Data excerpts
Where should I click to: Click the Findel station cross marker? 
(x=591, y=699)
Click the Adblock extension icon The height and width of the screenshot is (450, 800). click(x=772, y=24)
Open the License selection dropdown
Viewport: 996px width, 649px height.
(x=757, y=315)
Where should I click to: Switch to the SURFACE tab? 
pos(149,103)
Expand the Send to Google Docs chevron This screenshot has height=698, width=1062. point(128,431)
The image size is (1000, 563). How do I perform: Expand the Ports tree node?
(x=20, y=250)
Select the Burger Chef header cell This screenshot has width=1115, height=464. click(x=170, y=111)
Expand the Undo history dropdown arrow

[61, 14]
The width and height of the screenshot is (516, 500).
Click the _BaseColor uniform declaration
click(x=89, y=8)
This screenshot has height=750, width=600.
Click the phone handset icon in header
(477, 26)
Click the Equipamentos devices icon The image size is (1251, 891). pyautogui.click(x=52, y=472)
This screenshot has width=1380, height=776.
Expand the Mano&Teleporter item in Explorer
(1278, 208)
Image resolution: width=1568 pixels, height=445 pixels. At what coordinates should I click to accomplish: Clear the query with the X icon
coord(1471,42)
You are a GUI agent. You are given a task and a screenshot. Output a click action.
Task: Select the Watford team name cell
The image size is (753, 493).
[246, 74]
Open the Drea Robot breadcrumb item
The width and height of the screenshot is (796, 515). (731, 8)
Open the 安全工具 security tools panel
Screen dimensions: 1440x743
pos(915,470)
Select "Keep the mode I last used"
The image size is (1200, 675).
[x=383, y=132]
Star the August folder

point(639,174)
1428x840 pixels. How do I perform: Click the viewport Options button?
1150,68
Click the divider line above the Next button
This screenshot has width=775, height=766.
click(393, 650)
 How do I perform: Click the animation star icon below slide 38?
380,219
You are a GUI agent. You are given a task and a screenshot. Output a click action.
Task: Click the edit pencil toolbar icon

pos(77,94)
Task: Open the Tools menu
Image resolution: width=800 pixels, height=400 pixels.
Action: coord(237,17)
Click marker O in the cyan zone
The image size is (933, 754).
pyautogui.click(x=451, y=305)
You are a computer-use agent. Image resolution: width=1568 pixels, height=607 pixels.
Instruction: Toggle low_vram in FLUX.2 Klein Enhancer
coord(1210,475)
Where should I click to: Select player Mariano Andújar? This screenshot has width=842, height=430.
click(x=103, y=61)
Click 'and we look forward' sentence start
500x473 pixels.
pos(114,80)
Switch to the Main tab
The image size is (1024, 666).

How to complete this task
Return a faithful copy of all the records above.

Your solution
Where should I click to: Click the Findel station cross marker? 
(x=591, y=699)
Click the Adblock extension icon The height and width of the screenshot is (450, 800). click(x=772, y=24)
Open the License selection dropdown
Viewport: 996px width, 649px height.
(x=757, y=315)
Where should I click to: Switch to the SURFACE tab? 
pos(149,103)
Expand the Send to Google Docs chevron This screenshot has height=698, width=1062. point(128,431)
The image size is (1000, 563). How do I perform: Expand the Ports tree node?
(x=20, y=250)
Select the Burger Chef header cell This screenshot has width=1115, height=464. click(x=170, y=111)
Expand the Undo history dropdown arrow

[61, 14]
The width and height of the screenshot is (516, 500).
Click the _BaseColor uniform declaration
click(x=89, y=8)
This screenshot has height=750, width=600.
Click the phone handset icon in header
(477, 26)
Click the Equipamentos devices icon The image size is (1251, 891). pyautogui.click(x=52, y=472)
This screenshot has width=1380, height=776.
Expand the Mano&Teleporter item in Explorer
(1278, 208)
Image resolution: width=1568 pixels, height=445 pixels. At what coordinates should I click to accomplish: Clear the query with the X icon
coord(1471,42)
You are a GUI agent. You are given a task and a screenshot. Output a click action.
Task: Select the Watford team name cell
The image size is (753, 493).
[246, 74]
Open the Drea Robot breadcrumb item
The width and height of the screenshot is (796, 515). (731, 8)
Open the 安全工具 security tools panel
Screen dimensions: 1440x743
pos(915,470)
Select "Keep the mode I last used"
The image size is (1200, 675).
[x=383, y=132]
Star the August folder

point(639,174)
1428x840 pixels. How do I perform: Click the viewport Options button?
1150,68
Click the divider line above the Next button
This screenshot has width=775, height=766.
click(393, 650)
 How do I perform: Click the animation star icon below slide 38?
380,219
You are a GUI agent. You are given a task and a screenshot. Output a click action.
Task: Click the edit pencil toolbar icon

pos(77,94)
Task: Open the Tools menu
Image resolution: width=800 pixels, height=400 pixels.
Action: coord(237,17)
Click marker O in the cyan zone
The image size is (933, 754).
pyautogui.click(x=451, y=305)
You are a computer-use agent. Image resolution: width=1568 pixels, height=607 pixels.
Instruction: Toggle low_vram in FLUX.2 Klein Enhancer
coord(1210,475)
Where should I click to: Select player Mariano Andújar? This screenshot has width=842, height=430.
click(x=103, y=61)
Click 'and we look forward' sentence start
500x473 pixels.
pos(114,80)
Switch to the Main tab
The image size is (1024, 666).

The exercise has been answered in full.